Forced Early Retirement

Forced Early RetirementNot all early retirements are happy events. Individuals forced into early retirement due to a layoff, or for health reasons, do so unwillingly and usually unhappily. Very few workers forded into early retirement are prepared.

Here are the steps you need to take, both financial and emotional, if you have been forced into early retirement.  Let’s tackle the emotional aspects of a forced early retirement first.  Not only will it help you personally, but it will also make tackling the financial aspects of a forced early retirement, easier to deal with as well.

Step 1.  Acceptance
Because so many of us identify ourselves with our careers, what we do is who we are, the emotions surrounding a layoff and forced early retirement can be overwhelming.  In many ways, dealing with the death of your career caused by a forced early retirement,is similar to dealing with your own death.

You may be going through the 5 Stages of Grief.  Developed by Elizabeth Kubler-Ross, the 5 stages of grief a dying person experiences are; denial, anger, bargaining, depression, and finally acceptance.

Depending on which stage of grief over the death of your career you are in, you may be saying to yourself things like “This can’t be happening”, “Why me, it’s not fair?”, “I’ll do whatever it takes, and take whatever pay I’m given, for a job in my career”, “I feel so sad and lost without a job.”  And finally. “It is what it is, no point in fighting it, let’s see how to make the best out of my forced early retirement.”

If you are grieving over the death of your career, you need to speed-up the grieving process, and achieve acceptance as soon as possible.  You may be dangerously burning through your retirement savings as you grieve over your forced early retirement.

To help you achieve acceptance and get over the loss of your career, skip the career counselor, and instead seek a psychological counselor familiar with the 5 Stages of Grief.  Whether or not, you are experiencing career loss grief, and hopefully you are not, everyone who is forced into early retirement needs to calculate how much they can safely spend.

Step 2.  Calculate How Much You Can Safely Spend
After a forced early retirement, the first thing you need to do, is, calculate how much you can safely spend in retirement.

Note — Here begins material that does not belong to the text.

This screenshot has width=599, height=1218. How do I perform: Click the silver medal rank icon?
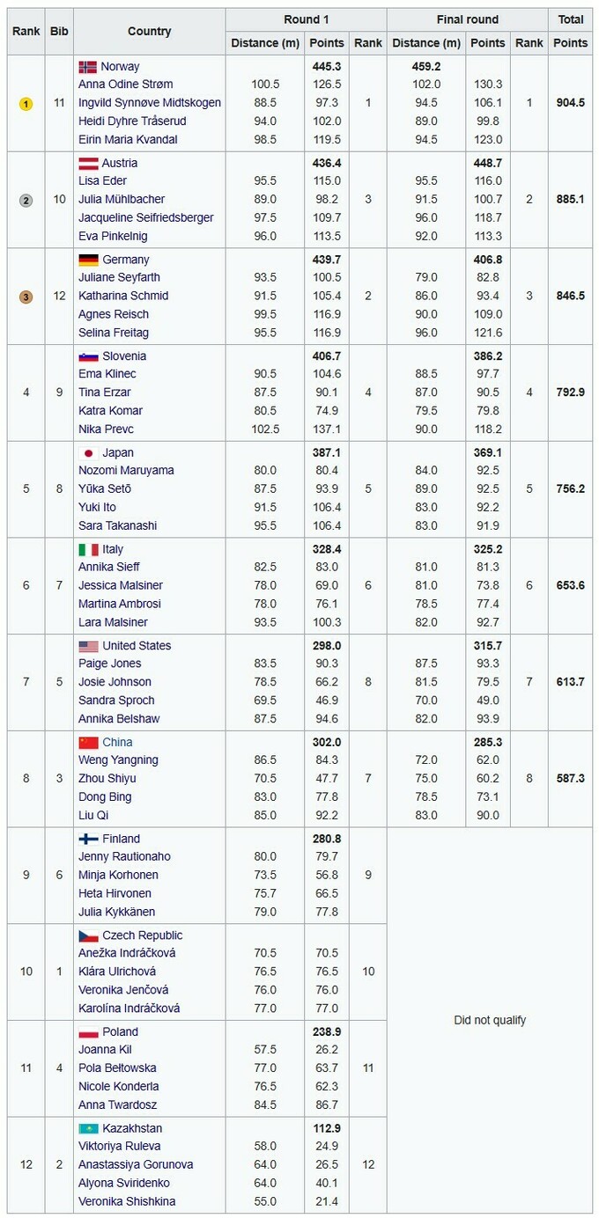(x=26, y=200)
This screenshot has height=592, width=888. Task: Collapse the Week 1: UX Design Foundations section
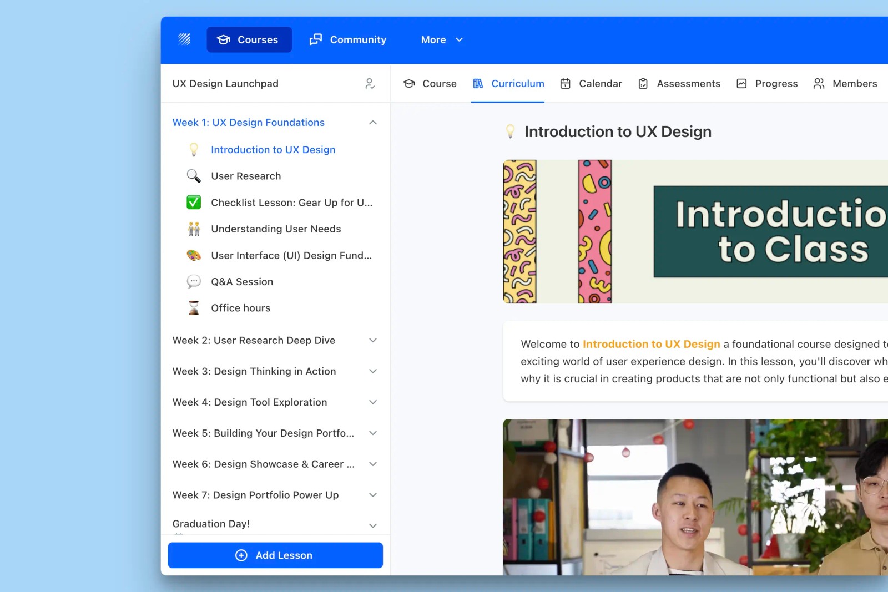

Our Free Early Retirement Calculator estimates the amount you can safely spend each month in retirement.  Our Free Retirement Software more accurately calculates how much you can spend and gives you a 30 Year Retirement Spending Plan.

After trying our Free Early Retirement Calculator, you may discover, that the amount you can safely spend in retirement, is much less than your income was when you were working.

Although it may come as a shock, you need to realize and understand that, you control how much you spend in retirement.  You have the freedom to create your own retirement spending budget.

Read How to Retire Early to learn how you control your spending in retirement.

Step 3.  Create a Safe Retirement Spending Budget
Using Free Early Retirement Software, which contains retirement budgeting and expense tracking tools, create your safe retirement budget.

The sooner you get on a safe retirement spending budget after a forced early retirement, the less you will deplete your retirement savings, and the greater your retirement income will be over the long run.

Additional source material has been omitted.